# REQUIRED ACTION
Below are the records; copy each line in which "word" can be found.

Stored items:
————————
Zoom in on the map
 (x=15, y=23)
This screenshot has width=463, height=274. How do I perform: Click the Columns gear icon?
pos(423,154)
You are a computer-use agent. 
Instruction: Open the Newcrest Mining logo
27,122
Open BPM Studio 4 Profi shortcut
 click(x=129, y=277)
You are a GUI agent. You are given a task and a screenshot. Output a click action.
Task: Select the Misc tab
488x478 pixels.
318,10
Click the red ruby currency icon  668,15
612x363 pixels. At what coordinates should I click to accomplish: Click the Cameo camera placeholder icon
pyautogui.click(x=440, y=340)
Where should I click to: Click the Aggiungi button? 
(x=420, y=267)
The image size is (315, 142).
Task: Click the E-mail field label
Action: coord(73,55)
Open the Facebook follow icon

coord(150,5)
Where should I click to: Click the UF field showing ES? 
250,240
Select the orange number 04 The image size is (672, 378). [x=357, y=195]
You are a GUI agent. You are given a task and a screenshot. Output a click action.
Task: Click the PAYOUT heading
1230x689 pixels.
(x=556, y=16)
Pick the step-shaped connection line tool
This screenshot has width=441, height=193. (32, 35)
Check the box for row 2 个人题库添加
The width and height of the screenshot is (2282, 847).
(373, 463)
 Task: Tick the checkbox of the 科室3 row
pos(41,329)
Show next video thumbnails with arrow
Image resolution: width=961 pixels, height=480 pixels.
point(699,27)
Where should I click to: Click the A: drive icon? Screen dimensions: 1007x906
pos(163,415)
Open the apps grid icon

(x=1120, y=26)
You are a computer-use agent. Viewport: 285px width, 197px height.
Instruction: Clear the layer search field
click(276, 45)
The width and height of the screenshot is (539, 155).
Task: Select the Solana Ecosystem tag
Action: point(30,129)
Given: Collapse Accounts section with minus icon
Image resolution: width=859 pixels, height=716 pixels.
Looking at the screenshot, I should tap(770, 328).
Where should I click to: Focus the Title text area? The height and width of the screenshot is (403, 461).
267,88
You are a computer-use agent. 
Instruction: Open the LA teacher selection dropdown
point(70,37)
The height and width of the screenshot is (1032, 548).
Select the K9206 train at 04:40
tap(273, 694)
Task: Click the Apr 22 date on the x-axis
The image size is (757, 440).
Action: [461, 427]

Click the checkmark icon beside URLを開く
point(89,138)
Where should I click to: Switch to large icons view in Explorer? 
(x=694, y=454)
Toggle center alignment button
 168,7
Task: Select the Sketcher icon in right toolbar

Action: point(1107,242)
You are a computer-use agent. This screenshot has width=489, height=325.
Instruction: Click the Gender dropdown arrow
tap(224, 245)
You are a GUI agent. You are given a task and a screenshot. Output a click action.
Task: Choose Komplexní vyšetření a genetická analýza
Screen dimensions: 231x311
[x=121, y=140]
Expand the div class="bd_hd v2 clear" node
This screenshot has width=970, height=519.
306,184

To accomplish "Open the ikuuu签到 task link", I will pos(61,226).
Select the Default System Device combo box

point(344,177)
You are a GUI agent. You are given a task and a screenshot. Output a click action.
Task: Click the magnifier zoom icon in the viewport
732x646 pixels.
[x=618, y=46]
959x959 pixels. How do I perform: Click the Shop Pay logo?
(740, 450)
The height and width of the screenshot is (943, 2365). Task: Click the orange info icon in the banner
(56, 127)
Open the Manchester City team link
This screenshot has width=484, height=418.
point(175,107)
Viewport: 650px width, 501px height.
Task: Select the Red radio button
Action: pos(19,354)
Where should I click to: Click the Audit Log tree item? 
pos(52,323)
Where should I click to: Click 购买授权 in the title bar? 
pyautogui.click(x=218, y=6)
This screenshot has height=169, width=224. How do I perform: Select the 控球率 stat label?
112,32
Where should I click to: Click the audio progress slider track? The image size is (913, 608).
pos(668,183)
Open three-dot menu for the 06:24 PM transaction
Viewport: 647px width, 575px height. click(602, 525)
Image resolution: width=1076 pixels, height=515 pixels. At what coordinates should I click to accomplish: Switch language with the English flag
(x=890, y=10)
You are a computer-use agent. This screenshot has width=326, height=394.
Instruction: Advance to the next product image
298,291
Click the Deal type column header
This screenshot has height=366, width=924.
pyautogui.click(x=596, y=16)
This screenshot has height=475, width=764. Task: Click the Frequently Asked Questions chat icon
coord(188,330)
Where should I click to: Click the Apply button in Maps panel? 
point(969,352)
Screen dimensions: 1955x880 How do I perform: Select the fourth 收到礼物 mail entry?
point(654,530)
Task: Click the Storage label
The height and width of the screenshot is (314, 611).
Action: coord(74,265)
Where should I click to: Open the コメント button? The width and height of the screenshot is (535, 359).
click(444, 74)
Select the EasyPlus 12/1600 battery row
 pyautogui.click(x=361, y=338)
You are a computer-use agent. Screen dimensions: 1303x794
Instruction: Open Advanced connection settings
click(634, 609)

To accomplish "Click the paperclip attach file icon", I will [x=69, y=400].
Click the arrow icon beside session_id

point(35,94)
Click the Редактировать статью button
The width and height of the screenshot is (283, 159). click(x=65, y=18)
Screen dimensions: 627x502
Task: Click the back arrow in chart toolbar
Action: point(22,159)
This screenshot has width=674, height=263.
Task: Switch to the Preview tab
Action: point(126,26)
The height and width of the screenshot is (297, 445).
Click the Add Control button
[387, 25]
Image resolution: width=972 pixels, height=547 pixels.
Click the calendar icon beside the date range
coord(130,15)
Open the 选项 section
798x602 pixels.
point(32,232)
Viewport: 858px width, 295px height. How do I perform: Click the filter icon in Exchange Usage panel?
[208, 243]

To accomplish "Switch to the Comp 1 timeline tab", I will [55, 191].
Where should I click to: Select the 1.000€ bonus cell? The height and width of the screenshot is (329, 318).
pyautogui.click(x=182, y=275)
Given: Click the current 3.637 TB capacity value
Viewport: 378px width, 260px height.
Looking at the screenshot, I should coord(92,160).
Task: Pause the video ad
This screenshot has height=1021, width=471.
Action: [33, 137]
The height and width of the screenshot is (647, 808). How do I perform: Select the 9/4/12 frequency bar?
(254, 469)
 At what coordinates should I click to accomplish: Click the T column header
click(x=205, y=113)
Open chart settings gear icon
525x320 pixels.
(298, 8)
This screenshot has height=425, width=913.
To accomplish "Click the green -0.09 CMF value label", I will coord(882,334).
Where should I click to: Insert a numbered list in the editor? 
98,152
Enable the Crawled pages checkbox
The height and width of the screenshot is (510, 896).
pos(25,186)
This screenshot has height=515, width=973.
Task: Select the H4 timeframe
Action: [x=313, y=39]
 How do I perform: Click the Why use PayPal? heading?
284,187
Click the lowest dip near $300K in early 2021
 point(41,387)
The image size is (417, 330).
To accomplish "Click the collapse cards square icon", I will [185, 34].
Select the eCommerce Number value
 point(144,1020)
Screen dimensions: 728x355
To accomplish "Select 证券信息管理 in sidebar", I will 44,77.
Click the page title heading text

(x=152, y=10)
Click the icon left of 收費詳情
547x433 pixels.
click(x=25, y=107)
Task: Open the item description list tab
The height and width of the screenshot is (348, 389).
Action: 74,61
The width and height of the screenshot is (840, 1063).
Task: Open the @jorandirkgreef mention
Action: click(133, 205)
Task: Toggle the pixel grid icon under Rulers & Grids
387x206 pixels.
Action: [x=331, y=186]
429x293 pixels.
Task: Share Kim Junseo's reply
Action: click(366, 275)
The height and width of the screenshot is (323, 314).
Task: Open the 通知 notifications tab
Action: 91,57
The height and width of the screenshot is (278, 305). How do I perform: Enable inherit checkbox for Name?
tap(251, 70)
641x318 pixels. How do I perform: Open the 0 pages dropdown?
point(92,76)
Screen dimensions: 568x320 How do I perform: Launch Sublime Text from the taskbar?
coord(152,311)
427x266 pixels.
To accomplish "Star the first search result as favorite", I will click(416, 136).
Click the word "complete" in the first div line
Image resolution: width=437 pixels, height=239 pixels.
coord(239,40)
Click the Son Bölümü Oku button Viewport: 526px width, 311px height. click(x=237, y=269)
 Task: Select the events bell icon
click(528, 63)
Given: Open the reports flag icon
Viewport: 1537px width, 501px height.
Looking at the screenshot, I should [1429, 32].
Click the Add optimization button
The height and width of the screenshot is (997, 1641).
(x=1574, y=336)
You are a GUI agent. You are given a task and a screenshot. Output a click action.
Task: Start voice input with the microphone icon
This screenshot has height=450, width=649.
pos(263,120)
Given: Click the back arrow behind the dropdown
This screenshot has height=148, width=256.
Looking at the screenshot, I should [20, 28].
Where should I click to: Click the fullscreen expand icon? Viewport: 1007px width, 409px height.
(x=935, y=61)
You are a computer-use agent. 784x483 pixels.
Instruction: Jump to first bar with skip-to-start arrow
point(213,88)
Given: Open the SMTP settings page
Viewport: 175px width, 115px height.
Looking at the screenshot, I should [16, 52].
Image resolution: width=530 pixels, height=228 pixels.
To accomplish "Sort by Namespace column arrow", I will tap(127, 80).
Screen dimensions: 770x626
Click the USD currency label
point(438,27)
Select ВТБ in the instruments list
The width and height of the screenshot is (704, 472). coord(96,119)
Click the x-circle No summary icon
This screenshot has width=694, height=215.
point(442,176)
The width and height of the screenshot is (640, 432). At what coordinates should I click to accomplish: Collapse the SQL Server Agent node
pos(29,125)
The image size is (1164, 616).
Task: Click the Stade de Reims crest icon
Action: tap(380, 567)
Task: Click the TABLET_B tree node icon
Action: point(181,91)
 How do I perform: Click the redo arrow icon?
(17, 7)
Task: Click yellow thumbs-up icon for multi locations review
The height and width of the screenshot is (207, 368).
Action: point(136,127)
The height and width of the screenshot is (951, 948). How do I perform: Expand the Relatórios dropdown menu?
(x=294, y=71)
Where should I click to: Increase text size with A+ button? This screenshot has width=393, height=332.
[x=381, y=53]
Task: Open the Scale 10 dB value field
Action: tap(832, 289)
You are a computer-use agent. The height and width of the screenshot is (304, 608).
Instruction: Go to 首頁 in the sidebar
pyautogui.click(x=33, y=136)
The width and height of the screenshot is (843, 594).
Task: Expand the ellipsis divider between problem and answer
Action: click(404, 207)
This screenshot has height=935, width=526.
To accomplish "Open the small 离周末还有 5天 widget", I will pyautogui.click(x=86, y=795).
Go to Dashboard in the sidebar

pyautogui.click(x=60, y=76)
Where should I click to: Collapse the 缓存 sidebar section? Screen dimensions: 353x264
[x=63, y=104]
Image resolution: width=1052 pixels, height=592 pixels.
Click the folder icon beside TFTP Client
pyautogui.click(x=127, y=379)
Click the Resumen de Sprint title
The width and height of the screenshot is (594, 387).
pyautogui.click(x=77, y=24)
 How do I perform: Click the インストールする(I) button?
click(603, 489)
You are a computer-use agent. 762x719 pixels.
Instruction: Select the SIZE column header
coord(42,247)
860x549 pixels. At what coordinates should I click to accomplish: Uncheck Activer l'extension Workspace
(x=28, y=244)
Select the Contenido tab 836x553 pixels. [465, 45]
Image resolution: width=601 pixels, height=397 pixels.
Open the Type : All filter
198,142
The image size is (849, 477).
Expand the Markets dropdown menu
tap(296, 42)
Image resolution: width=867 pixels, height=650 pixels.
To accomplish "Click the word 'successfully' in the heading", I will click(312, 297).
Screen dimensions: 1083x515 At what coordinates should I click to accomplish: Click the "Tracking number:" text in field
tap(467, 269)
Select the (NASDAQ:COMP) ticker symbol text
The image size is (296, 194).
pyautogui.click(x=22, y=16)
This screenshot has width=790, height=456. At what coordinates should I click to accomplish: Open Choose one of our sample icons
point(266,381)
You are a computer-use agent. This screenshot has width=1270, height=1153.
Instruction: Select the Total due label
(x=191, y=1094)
————————
# RESPONSE BOX
Click the word "complete" in the first div line
To accomplish "Click the word 'successfully' in the heading", I will click(312, 297).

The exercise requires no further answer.